After dominating the race, Gordon and Johnson each finished outside the top 10 at Martinsville, which led to this comment from Gordon on their team radio:


As a Sprint Cup viewer, I find it frustrating that the driver with the fastest average lap time (ignoring caution laps) and the quickest pit stops isn’t necessarily going to win the race.

I think of it like this. Have you ever been go-karting before? In go-karting, there are no pit stops, so that confounding variable is removed. If you grant that all go-karts are the same (same top speed), that means that the driver with the quickest average lap time during the race always ends up being the winner.

In NASCAR, that isn’t the case.

You don’t have to be the fastest driver out there on race day, you just have to have the best luck.

At Martinsville, the luck belonged to Newman. Next weekend, it will probably belong to someone else. And that person likely will not have dominated the race for most of the day.

Race Recap: Rain-Shortened Auto Club 400

26 Mar

So… full disclosure:

Yesterday I fell asleep while watching a NASCAR race for the first time.

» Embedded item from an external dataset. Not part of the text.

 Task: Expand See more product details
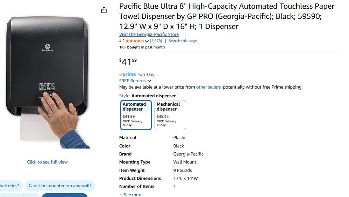point(131,195)
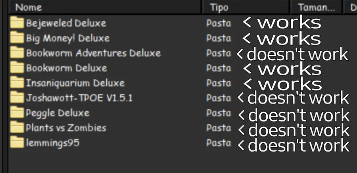
Task: Select the Bejeweled Deluxe folder name
Action: pos(66,23)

No, it wasn’t because of the drone of the engines. And no, I didn’t fall asleep because watching cars turn left for 3 hours is a boring way to spend an afternoon (it’s actually not that bad)…

Why I fell asleep really doesn’t matter, but I woke up just as the race was called and Tony Stewart was declared the winner – since he was leading when they called it – at Fontana.

Again, it seems luck played a huge role in this one, as other drivers went to pit road, thinking the race would continue for several more laps, and Stewart stayed out, thinking the race would be called soon due to the rain. As it turned out, he guessed right, and he earned his second Sprint Cup victory of the season because of it.

There's that pesky Coke again...


Here’s the two most important/craziest things you (and I) missed during the race:

  • The guy who puts gas in Jeff Gordon’s car during pit stops got dragged down pit road when the gas tank got stuck to the car… which caused Gordon to earn a penalty of some sort (it sounds like they said a “stop-and-go“?).


As always, I picked up some new NASCAR knowledge during the limited time I was awake yesterday during the race:


Some questions also came up during the race yesterday, and today as I was looking back on the race. If you can answer them, help me out in the comments section below.

1). They showed Mark Martin on the in-car cam on FOX, and from how hard his head was shaking back and forth, it’s hard for me to believe these guys don’t have really bad headaches when they get out of their cars. Are they just accustomed to the vibrations after (presumably) so many years of driving?

2) What is a “stop-and-go” penalty?

3a). What’s the deal with “start-and-park” teams?

3b). Who in their right mind would sponsor a driver they know is going to quit after ~10 laps?


Regardless of how you feel about the quality of Stewart’s victory in the rain-shortened race (here is how I think it must have felt), it was Stewart’s third win in his last six Sprint Cup races, which continues to blow my mind.

Congrats, “Smoke.”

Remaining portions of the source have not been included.